Looking in on the "I'll show you nerds how to math" theme, James Fallows points out the wide gap between what pollsters, poli-sci types, and poll aggregators are thinking, and what Republicans are expecting. Fallows concludes:
Someone is out of touch with reality here, and in a more fundamental way than I can recall.The point is not that an Obama win would "prove" Rove and Gingrich wrong, or a Romney win would "disprove" the state-poll models. We're talking about probabilities, not certainty. (To spell it out: A tossed coin has a 50 percent probability of coming up heads. The fact that it comes up tails doesn't "disprove" that probability.) But this is not like the normal closely-run election, in which both sides are saying, "It will be close, but I think it will turn out our way." Nor is it like the normal impending landslide, in which one side maintains a brave face but knows how things are headed.
The one thing I would say is that in 2004 I detected the same "We're gonna shock the world" feeling. The thinking at that time was that Bush had pulled some sort of "upset," when in fact he'd basically done what polls said he'd probably do. With that said, should Obama win expect to hear a lot of talk about voter fraud, just as you heard a lot of talking about allegations of fraud in Ohio in 2004.

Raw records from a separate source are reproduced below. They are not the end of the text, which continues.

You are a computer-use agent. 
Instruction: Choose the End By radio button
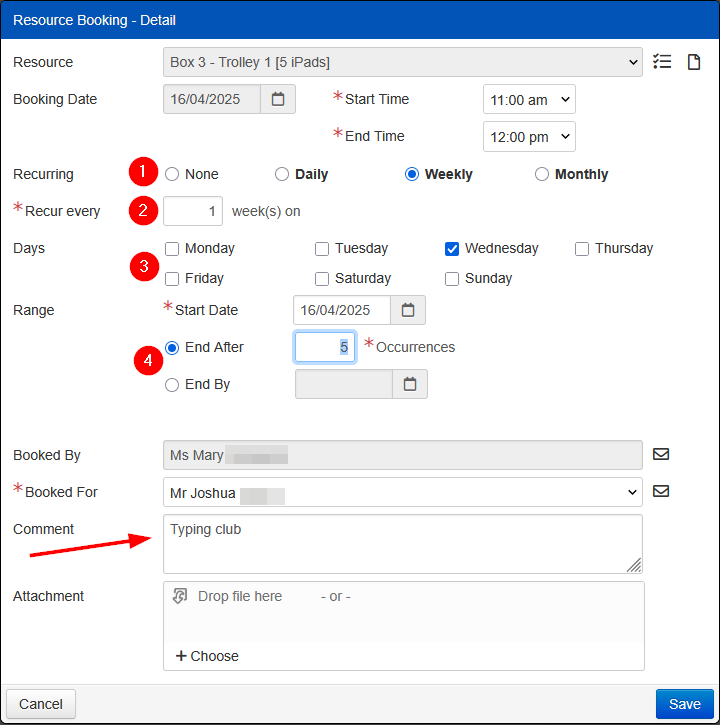[x=172, y=384]
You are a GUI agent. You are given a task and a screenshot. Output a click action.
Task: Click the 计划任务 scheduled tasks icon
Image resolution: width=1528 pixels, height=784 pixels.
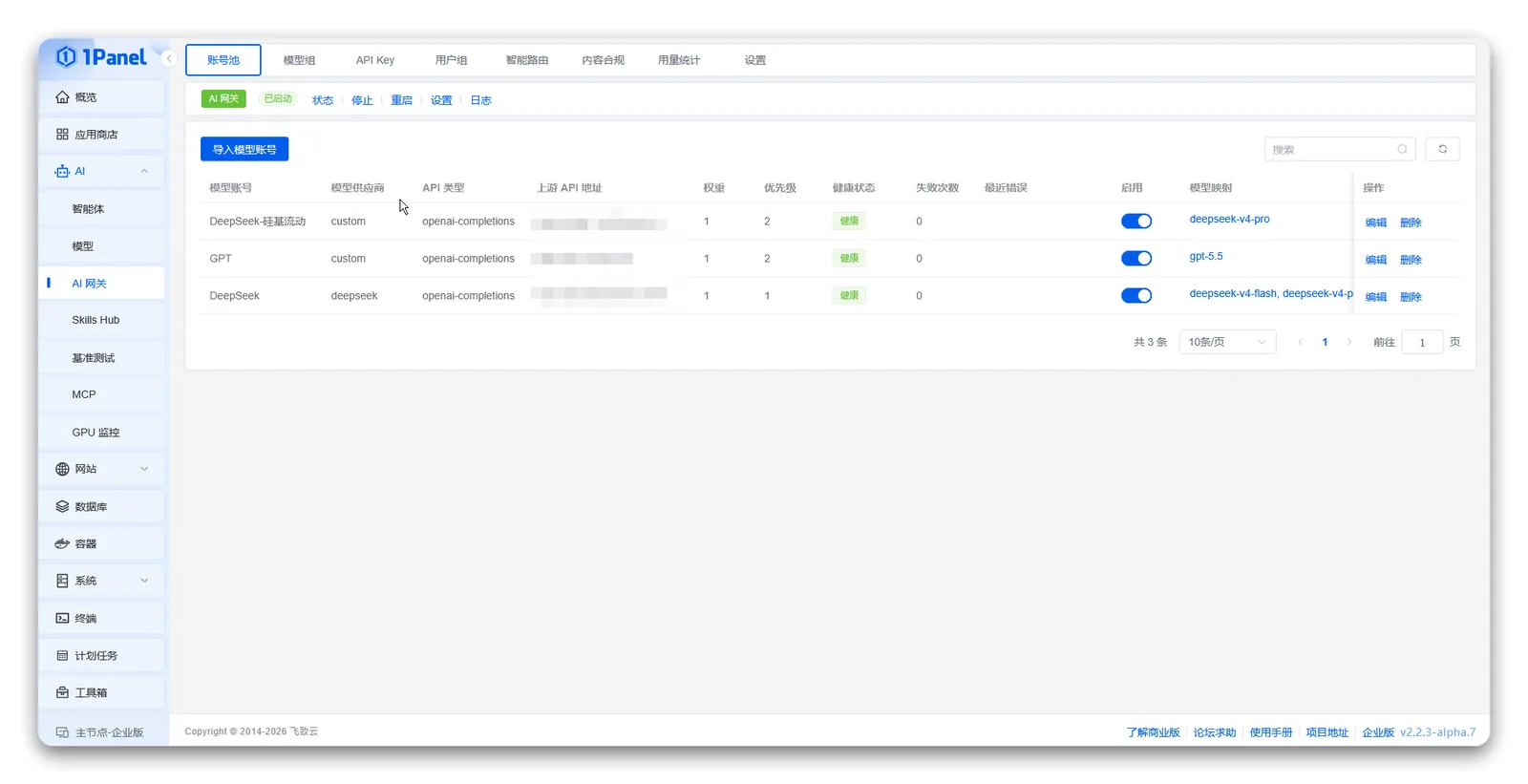(62, 656)
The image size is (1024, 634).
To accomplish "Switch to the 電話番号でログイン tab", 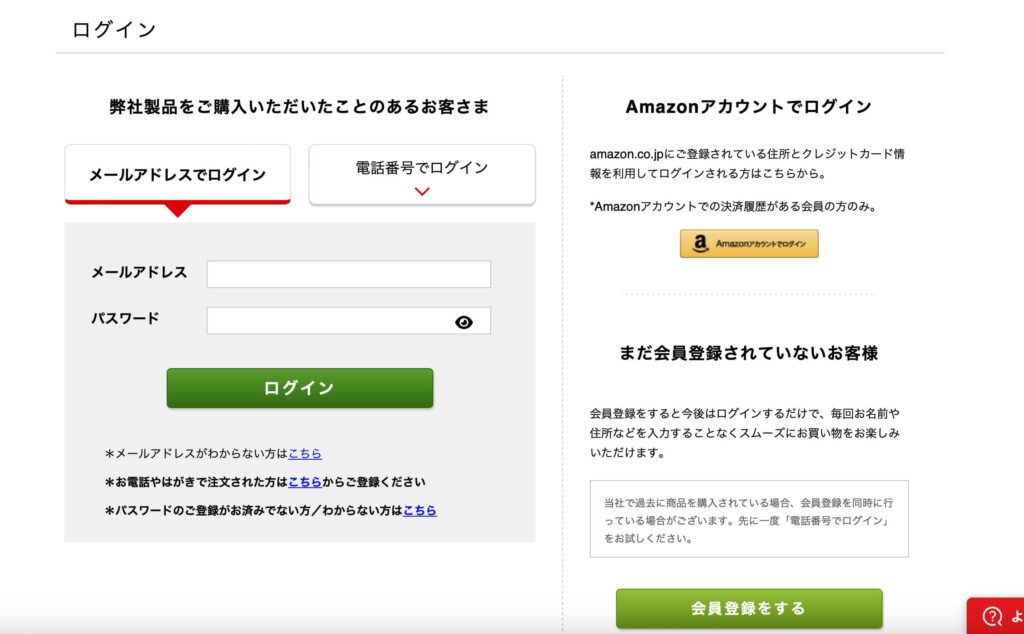I will point(422,174).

There is one big difference. On the right, voter fraud is an actual issue, and voter-ID laws are endorsed by basically every organ of the conservative movement. On the left, the notion that Bush stole Ohio was debunked by Mother Jones. The difference between left and right isn't the lack of appetite for intrigue and conspiracy. It's that the left has a partisan press, whereas the right has a partisan press office.